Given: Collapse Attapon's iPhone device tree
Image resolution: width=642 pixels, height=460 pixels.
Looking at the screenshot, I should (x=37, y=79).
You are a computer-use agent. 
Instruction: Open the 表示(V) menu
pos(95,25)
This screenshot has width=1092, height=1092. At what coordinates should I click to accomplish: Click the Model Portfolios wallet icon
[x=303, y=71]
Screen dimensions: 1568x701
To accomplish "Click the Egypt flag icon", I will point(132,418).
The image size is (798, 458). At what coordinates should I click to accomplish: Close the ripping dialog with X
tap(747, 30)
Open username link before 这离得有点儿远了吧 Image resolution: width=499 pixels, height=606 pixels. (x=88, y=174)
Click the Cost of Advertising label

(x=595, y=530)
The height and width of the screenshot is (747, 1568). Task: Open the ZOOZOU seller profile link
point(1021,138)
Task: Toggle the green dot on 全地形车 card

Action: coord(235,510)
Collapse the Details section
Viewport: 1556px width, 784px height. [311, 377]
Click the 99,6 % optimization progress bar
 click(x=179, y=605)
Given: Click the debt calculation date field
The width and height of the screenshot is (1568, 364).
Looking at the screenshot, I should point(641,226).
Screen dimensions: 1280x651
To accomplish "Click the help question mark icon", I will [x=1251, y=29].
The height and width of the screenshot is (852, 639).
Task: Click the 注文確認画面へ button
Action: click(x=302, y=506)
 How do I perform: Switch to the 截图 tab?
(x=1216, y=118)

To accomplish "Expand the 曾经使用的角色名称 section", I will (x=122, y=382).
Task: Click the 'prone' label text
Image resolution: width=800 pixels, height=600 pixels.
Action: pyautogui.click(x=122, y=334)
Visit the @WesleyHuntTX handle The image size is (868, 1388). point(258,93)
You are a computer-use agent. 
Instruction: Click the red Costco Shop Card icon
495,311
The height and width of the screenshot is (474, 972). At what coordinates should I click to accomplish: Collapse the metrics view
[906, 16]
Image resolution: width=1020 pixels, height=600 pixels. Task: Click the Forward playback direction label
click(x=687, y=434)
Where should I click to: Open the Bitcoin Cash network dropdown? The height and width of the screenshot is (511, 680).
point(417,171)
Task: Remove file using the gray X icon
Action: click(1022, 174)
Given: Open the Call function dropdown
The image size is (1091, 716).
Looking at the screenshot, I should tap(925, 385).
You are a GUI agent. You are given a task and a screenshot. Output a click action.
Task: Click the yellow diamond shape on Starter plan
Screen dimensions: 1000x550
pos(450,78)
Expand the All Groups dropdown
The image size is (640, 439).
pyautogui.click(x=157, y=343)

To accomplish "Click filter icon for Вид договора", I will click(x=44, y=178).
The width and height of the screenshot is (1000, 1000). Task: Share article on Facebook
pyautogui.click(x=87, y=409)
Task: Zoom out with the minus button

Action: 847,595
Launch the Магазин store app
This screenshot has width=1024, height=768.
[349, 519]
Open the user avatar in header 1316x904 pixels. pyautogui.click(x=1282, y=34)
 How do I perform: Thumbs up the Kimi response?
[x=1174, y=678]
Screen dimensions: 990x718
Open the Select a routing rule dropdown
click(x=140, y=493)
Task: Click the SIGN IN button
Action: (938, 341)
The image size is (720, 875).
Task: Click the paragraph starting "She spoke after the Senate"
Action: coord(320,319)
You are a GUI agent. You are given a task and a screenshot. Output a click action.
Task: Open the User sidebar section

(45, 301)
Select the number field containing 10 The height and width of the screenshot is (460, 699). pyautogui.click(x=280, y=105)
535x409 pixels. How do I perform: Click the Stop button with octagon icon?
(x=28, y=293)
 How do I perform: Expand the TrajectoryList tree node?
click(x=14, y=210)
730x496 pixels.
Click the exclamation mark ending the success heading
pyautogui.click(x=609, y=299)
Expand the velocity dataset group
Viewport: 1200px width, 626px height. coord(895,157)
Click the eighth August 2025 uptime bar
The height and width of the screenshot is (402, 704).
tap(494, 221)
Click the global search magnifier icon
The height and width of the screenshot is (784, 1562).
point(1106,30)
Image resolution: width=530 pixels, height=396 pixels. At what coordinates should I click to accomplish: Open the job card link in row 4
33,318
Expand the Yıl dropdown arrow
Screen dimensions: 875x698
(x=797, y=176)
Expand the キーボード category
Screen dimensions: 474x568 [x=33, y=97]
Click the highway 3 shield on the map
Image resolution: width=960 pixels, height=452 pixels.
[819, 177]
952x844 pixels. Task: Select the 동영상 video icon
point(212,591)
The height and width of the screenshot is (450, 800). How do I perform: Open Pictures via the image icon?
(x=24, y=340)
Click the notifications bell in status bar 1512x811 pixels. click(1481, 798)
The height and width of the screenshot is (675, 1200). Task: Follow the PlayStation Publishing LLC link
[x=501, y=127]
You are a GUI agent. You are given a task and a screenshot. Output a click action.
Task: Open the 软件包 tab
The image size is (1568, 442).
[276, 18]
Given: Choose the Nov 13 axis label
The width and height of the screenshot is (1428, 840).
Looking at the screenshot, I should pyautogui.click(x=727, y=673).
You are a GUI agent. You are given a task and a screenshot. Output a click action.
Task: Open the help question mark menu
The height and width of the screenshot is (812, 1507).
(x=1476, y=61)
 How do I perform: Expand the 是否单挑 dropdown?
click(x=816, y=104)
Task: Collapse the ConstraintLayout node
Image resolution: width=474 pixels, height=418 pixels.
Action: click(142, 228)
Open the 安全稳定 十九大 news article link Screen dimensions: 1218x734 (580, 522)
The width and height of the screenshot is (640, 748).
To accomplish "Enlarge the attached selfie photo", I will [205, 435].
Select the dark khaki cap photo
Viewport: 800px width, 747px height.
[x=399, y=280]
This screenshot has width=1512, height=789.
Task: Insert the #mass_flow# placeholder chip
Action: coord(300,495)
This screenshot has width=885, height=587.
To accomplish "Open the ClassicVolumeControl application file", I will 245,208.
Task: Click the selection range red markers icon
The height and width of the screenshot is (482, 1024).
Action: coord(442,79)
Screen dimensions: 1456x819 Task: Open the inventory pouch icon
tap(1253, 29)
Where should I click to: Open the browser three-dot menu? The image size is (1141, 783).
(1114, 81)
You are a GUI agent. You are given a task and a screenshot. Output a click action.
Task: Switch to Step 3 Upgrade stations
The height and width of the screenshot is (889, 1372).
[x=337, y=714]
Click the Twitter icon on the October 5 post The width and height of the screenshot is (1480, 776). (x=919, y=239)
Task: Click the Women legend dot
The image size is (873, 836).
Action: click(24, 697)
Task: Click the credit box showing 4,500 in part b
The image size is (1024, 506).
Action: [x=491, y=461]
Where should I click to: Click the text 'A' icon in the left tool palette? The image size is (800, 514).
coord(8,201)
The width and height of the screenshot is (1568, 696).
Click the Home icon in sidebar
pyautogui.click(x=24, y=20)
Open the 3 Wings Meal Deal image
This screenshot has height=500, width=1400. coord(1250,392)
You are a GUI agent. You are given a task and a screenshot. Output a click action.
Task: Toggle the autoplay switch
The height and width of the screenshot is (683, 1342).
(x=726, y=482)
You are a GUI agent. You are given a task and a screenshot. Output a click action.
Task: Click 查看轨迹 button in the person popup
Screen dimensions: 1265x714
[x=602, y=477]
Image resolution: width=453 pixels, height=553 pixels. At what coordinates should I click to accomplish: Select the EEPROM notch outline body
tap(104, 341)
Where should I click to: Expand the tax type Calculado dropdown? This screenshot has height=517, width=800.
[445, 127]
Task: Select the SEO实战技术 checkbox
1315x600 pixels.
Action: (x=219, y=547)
◇ ◇ ◇ ◇
* **The task**
Render every record verbatim. Nothing should be left out.

* **Task result**
Given: Collapse Attapon's iPhone device tree
Image resolution: width=642 pixels, height=460 pixels.
Looking at the screenshot, I should (x=37, y=79).
You are a computer-use agent. 
Instruction: Open the 表示(V) menu
pos(95,25)
This screenshot has width=1092, height=1092. At what coordinates should I click to accomplish: Click the Model Portfolios wallet icon
[x=303, y=71]
Screen dimensions: 1568x701
To accomplish "Click the Egypt flag icon", I will point(132,418).
The image size is (798, 458). At what coordinates should I click to accomplish: Close the ripping dialog with X
tap(747, 30)
Open username link before 这离得有点儿远了吧 Image resolution: width=499 pixels, height=606 pixels. (x=88, y=174)
Click the Cost of Advertising label

(x=595, y=530)
The height and width of the screenshot is (747, 1568). Task: Open the ZOOZOU seller profile link
point(1021,138)
Task: Toggle the green dot on 全地形车 card

Action: coord(235,510)
Collapse the Details section
Viewport: 1556px width, 784px height. [311, 377]
Click the 99,6 % optimization progress bar
 click(x=179, y=605)
Given: Click the debt calculation date field
The width and height of the screenshot is (1568, 364).
Looking at the screenshot, I should point(641,226).
Screen dimensions: 1280x651
To accomplish "Click the help question mark icon", I will [x=1251, y=29].
The height and width of the screenshot is (852, 639).
Task: Click the 注文確認画面へ button
Action: click(x=302, y=506)
 How do I perform: Switch to the 截图 tab?
(x=1216, y=118)

To accomplish "Expand the 曾经使用的角色名称 section", I will (x=122, y=382).
Task: Click the 'prone' label text
Image resolution: width=800 pixels, height=600 pixels.
Action: pyautogui.click(x=122, y=334)
Visit the @WesleyHuntTX handle The image size is (868, 1388). point(258,93)
You are a computer-use agent. 
Instruction: Click the red Costco Shop Card icon
495,311
The height and width of the screenshot is (474, 972). At what coordinates should I click to accomplish: Collapse the metrics view
[906, 16]
Image resolution: width=1020 pixels, height=600 pixels. Task: Click the Forward playback direction label
click(x=687, y=434)
Where should I click to: Open the Bitcoin Cash network dropdown? The height and width of the screenshot is (511, 680).
point(417,171)
Task: Remove file using the gray X icon
Action: click(1022, 174)
Given: Open the Call function dropdown
The image size is (1091, 716).
Looking at the screenshot, I should tap(925, 385).
You are a GUI agent. You are given a task and a screenshot. Output a click action.
Task: Click the yellow diamond shape on Starter plan
Screen dimensions: 1000x550
pos(450,78)
Expand the All Groups dropdown
The image size is (640, 439).
pyautogui.click(x=157, y=343)

To accomplish "Click filter icon for Вид договора", I will click(x=44, y=178).
The width and height of the screenshot is (1000, 1000). Task: Share article on Facebook
pyautogui.click(x=87, y=409)
Task: Zoom out with the minus button

Action: 847,595
Launch the Магазин store app
This screenshot has width=1024, height=768.
[349, 519]
Open the user avatar in header 1316x904 pixels. pyautogui.click(x=1282, y=34)
 How do I perform: Thumbs up the Kimi response?
[x=1174, y=678]
Screen dimensions: 990x718
Open the Select a routing rule dropdown
click(x=140, y=493)
Task: Click the SIGN IN button
Action: (938, 341)
The image size is (720, 875).
Task: Click the paragraph starting "She spoke after the Senate"
Action: coord(320,319)
You are a GUI agent. You are given a task and a screenshot. Output a click action.
Task: Open the User sidebar section

(45, 301)
Select the number field containing 10 The height and width of the screenshot is (460, 699). pyautogui.click(x=280, y=105)
535x409 pixels. How do I perform: Click the Stop button with octagon icon?
(x=28, y=293)
 How do I perform: Expand the TrajectoryList tree node?
click(x=14, y=210)
730x496 pixels.
Click the exclamation mark ending the success heading
pyautogui.click(x=609, y=299)
Expand the velocity dataset group
Viewport: 1200px width, 626px height. coord(895,157)
Click the eighth August 2025 uptime bar
The height and width of the screenshot is (402, 704).
tap(494, 221)
Click the global search magnifier icon
The height and width of the screenshot is (784, 1562).
point(1106,30)
Image resolution: width=530 pixels, height=396 pixels. At what coordinates should I click to accomplish: Open the job card link in row 4
33,318
Expand the Yıl dropdown arrow
Screen dimensions: 875x698
(x=797, y=176)
Expand the キーボード category
Screen dimensions: 474x568 [x=33, y=97]
Click the highway 3 shield on the map
Image resolution: width=960 pixels, height=452 pixels.
[819, 177]
952x844 pixels. Task: Select the 동영상 video icon
point(212,591)
The height and width of the screenshot is (450, 800). How do I perform: Open Pictures via the image icon?
(x=24, y=340)
Click the notifications bell in status bar 1512x811 pixels. click(1481, 798)
The height and width of the screenshot is (675, 1200). Task: Follow the PlayStation Publishing LLC link
[x=501, y=127]
You are a GUI agent. You are given a task and a screenshot. Output a click action.
Task: Open the 软件包 tab
The image size is (1568, 442).
[276, 18]
Given: Choose the Nov 13 axis label
The width and height of the screenshot is (1428, 840).
Looking at the screenshot, I should pyautogui.click(x=727, y=673).
You are a GUI agent. You are given a task and a screenshot. Output a click action.
Task: Open the help question mark menu
The height and width of the screenshot is (812, 1507).
(x=1476, y=61)
 How do I perform: Expand the 是否单挑 dropdown?
click(x=816, y=104)
Task: Collapse the ConstraintLayout node
Image resolution: width=474 pixels, height=418 pixels.
Action: click(142, 228)
Open the 安全稳定 十九大 news article link Screen dimensions: 1218x734 (580, 522)
The width and height of the screenshot is (640, 748).
To accomplish "Enlarge the attached selfie photo", I will [205, 435].
Select the dark khaki cap photo
Viewport: 800px width, 747px height.
[x=399, y=280]
This screenshot has width=1512, height=789.
Task: Insert the #mass_flow# placeholder chip
Action: coord(300,495)
This screenshot has width=885, height=587.
To accomplish "Open the ClassicVolumeControl application file", I will 245,208.
Task: Click the selection range red markers icon
The height and width of the screenshot is (482, 1024).
Action: coord(442,79)
Screen dimensions: 1456x819 Task: Open the inventory pouch icon
tap(1253, 29)
Where should I click to: Open the browser three-dot menu? The image size is (1141, 783).
(1114, 81)
You are a GUI agent. You are given a task and a screenshot. Output a click action.
Task: Switch to Step 3 Upgrade stations
The height and width of the screenshot is (889, 1372).
[x=337, y=714]
Click the Twitter icon on the October 5 post The width and height of the screenshot is (1480, 776). (x=919, y=239)
Task: Click the Women legend dot
The image size is (873, 836).
Action: click(24, 697)
Task: Click the credit box showing 4,500 in part b
The image size is (1024, 506).
Action: [x=491, y=461]
Where should I click to: Click the text 'A' icon in the left tool palette? The image size is (800, 514).
coord(8,201)
The width and height of the screenshot is (1568, 696).
Click the Home icon in sidebar
pyautogui.click(x=24, y=20)
Open the 3 Wings Meal Deal image
This screenshot has height=500, width=1400. coord(1250,392)
You are a GUI agent. You are given a task and a screenshot. Output a click action.
Task: Toggle the autoplay switch
The height and width of the screenshot is (683, 1342).
(x=726, y=482)
You are a GUI agent. You are given a task and a screenshot. Output a click action.
Task: Click 查看轨迹 button in the person popup
Screen dimensions: 1265x714
[x=602, y=477]
Image resolution: width=453 pixels, height=553 pixels. At what coordinates should I click to accomplish: Select the EEPROM notch outline body
tap(104, 341)
Where should I click to: Expand the tax type Calculado dropdown? This screenshot has height=517, width=800.
[445, 127]
Task: Select the SEO实战技术 checkbox
1315x600 pixels.
Action: (x=219, y=547)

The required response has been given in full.